▶ _THE TASK_: Give the number of lines in the data that contain the word "computer"; no other text is needed.

▶ _DATA TO USE_:

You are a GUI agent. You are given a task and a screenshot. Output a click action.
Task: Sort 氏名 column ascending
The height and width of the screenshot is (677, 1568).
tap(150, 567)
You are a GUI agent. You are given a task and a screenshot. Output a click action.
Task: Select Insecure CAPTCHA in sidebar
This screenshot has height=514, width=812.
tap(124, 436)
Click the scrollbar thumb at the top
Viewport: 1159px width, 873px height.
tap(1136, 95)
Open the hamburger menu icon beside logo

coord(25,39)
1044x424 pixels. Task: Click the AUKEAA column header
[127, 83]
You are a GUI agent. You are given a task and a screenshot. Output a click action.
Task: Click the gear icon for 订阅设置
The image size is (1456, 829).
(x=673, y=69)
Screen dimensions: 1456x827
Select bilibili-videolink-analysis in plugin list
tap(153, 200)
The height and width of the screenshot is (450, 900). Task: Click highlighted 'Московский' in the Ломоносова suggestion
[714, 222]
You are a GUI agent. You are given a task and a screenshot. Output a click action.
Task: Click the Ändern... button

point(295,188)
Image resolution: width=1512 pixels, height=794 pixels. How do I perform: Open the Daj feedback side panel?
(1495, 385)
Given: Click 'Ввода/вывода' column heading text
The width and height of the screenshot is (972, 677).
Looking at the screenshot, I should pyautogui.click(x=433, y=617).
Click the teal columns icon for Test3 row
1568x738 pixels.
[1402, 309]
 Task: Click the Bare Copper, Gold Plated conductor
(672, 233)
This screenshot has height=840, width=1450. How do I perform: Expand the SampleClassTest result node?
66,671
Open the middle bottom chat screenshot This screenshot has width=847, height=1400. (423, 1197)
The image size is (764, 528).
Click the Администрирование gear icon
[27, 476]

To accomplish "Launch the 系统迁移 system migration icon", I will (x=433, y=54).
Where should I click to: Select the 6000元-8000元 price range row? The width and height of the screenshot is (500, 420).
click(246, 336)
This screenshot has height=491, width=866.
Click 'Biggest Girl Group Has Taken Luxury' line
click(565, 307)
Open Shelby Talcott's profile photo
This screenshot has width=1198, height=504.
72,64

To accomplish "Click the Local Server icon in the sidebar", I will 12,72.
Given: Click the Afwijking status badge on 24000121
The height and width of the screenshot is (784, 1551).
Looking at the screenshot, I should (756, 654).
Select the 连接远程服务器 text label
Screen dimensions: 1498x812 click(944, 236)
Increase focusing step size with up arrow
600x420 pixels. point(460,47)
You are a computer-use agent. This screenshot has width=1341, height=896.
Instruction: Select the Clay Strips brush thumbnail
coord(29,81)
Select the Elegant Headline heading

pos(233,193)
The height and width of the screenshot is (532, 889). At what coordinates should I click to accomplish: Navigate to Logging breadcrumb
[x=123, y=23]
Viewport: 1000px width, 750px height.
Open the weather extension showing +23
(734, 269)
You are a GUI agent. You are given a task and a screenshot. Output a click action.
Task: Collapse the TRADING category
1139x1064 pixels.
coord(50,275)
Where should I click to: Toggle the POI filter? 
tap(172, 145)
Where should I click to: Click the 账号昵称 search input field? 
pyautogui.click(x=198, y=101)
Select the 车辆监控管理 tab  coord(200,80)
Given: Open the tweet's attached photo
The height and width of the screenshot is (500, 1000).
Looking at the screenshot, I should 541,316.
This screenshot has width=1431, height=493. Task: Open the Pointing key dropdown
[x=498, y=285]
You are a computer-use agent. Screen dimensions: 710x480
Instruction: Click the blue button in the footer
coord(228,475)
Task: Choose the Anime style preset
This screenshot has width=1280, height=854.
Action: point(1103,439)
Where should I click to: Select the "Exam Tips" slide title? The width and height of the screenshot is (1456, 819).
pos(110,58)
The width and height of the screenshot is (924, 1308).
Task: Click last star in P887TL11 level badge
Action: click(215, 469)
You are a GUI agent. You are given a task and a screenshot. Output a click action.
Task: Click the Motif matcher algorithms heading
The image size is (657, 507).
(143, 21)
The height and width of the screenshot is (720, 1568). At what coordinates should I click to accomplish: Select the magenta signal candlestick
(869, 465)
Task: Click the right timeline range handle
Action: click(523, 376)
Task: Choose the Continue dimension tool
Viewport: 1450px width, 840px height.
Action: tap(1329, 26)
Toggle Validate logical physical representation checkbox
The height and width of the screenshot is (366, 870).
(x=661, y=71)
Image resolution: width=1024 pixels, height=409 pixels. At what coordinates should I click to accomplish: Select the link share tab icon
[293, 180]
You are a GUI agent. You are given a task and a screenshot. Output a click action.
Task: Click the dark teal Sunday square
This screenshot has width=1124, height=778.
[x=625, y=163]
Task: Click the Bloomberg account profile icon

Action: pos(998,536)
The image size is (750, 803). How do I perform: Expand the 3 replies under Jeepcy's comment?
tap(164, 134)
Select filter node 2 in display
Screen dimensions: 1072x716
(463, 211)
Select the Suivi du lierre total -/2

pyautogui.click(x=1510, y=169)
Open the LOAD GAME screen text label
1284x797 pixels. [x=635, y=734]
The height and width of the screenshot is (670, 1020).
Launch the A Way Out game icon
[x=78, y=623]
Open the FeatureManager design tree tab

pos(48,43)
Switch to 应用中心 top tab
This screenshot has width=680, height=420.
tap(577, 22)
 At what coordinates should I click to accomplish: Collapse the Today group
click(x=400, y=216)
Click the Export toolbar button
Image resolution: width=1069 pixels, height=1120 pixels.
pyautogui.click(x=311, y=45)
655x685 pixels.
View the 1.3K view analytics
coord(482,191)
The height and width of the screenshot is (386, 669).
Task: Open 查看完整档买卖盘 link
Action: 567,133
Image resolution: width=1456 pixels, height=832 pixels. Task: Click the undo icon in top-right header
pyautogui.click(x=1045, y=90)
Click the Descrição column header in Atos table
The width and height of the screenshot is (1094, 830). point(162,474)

▶ _YOUR SOLUTION_: 2